BEGIN DATA PROVIDED

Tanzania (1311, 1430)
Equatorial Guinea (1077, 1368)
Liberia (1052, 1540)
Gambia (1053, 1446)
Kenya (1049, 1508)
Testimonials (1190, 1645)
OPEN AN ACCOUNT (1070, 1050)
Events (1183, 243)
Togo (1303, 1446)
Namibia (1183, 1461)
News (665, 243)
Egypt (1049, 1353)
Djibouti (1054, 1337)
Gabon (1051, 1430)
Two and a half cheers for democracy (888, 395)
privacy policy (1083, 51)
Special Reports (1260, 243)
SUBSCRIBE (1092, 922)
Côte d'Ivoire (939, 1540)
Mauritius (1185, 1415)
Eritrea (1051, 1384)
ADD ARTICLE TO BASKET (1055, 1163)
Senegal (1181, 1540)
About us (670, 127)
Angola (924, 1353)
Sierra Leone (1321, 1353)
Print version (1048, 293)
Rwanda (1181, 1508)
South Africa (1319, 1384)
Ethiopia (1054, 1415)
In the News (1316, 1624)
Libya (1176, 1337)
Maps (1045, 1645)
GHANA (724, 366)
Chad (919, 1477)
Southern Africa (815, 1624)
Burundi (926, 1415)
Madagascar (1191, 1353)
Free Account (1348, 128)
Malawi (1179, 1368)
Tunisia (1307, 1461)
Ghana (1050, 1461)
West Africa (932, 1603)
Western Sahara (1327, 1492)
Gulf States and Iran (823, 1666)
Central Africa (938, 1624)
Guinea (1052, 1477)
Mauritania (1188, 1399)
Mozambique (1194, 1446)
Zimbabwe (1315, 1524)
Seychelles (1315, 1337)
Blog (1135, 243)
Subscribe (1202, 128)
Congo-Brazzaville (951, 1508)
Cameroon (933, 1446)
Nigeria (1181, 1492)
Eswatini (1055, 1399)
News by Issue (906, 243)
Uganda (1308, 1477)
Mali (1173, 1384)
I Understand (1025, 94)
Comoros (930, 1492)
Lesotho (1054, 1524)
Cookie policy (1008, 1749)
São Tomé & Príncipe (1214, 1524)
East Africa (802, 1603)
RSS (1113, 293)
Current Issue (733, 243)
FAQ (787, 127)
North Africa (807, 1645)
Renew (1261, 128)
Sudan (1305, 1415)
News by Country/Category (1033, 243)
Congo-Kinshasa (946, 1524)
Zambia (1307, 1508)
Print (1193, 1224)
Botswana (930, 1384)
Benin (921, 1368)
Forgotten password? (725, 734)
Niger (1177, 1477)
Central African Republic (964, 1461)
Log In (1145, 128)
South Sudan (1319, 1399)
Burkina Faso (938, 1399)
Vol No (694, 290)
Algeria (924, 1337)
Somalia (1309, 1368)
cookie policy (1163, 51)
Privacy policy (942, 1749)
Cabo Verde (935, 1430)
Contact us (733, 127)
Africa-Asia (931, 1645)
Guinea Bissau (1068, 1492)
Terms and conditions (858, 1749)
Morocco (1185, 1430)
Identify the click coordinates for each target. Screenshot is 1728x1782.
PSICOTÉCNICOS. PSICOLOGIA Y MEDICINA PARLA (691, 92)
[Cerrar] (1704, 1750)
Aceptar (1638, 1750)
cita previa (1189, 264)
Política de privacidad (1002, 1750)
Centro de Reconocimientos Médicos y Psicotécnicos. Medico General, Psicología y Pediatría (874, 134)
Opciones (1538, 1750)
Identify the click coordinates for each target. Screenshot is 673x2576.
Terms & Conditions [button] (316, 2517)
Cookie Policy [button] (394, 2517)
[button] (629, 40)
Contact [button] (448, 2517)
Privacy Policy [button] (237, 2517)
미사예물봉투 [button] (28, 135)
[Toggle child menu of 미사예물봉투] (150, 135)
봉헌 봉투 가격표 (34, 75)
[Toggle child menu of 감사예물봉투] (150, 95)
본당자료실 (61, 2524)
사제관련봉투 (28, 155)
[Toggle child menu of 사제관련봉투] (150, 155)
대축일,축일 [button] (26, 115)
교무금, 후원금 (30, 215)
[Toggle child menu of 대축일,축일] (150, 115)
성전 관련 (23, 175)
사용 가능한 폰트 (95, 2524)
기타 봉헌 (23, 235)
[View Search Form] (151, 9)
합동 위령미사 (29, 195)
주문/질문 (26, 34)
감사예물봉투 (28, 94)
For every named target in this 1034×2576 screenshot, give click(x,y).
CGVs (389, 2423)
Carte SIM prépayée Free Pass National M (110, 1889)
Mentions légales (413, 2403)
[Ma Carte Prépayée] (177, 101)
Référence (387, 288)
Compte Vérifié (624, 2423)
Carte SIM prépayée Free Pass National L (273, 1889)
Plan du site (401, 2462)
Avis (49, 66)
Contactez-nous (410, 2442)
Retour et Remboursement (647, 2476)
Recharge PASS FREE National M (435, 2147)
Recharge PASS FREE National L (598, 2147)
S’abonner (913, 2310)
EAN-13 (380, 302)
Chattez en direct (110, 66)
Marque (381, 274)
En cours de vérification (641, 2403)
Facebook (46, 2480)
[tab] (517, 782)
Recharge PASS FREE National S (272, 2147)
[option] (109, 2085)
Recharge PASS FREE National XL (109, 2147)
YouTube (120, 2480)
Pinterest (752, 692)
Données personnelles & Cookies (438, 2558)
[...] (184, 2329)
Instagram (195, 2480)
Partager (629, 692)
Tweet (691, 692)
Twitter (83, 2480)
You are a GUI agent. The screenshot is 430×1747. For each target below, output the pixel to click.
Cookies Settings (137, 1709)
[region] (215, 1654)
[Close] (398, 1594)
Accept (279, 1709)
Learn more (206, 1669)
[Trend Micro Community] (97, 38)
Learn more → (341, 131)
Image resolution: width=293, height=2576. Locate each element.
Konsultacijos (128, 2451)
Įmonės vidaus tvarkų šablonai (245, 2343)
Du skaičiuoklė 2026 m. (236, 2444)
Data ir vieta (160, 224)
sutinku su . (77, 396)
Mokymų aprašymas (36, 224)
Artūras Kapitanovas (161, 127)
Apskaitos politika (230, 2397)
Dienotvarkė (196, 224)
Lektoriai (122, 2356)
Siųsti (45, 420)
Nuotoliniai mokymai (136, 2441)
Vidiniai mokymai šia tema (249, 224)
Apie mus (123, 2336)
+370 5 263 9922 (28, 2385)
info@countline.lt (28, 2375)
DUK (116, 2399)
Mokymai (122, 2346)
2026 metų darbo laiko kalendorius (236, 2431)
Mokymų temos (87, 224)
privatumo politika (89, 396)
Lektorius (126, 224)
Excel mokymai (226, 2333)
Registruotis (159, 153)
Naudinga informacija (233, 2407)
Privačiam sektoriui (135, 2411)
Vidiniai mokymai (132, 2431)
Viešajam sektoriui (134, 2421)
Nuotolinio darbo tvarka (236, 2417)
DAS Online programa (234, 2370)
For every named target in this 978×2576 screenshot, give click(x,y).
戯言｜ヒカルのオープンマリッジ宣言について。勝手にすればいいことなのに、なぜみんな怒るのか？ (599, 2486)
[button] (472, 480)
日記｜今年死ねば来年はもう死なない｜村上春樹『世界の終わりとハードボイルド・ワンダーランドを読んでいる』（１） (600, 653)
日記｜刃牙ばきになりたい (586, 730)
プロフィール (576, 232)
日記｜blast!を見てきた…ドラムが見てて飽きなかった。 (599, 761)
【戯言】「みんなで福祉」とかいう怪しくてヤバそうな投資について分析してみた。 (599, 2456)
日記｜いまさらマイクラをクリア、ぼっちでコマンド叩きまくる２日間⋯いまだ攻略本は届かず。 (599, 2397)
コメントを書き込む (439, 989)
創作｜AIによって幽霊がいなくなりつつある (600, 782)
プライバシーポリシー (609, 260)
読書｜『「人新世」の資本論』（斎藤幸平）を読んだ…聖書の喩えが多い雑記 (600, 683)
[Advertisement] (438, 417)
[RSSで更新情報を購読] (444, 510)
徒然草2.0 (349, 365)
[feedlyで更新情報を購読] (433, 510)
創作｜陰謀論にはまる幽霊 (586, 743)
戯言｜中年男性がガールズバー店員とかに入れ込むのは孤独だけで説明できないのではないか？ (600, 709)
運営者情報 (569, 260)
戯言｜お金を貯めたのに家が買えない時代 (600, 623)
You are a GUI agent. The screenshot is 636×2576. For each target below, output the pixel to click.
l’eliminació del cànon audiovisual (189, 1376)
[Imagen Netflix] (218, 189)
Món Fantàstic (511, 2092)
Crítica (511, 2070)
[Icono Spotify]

END DATA PROVIDED

WORK TO COMPLETE:
What's needed is a word-for-word copy of the lines from the one holding "創作｜陰謀論にはまる幽霊 (586, 743)" through the final line of the data.

OUTPUT FOR THIS TASK:
創作｜陰謀論にはまる幽霊 (586, 743)
戯言｜中年男性がガールズバー店員とかに入れ込むのは孤独だけで説明できないのではないか？ (600, 709)
運営者情報 (569, 260)
戯言｜お金を貯めたのに家が買えない時代 (600, 623)
You are a GUI agent. The screenshot is 636×2576. For each target below, output the pixel to click.
l’eliminació del cànon audiovisual (189, 1376)
[Imagen Netflix] (218, 189)
Món Fantàstic (511, 2092)
Crítica (511, 2070)
[Icono Spotify]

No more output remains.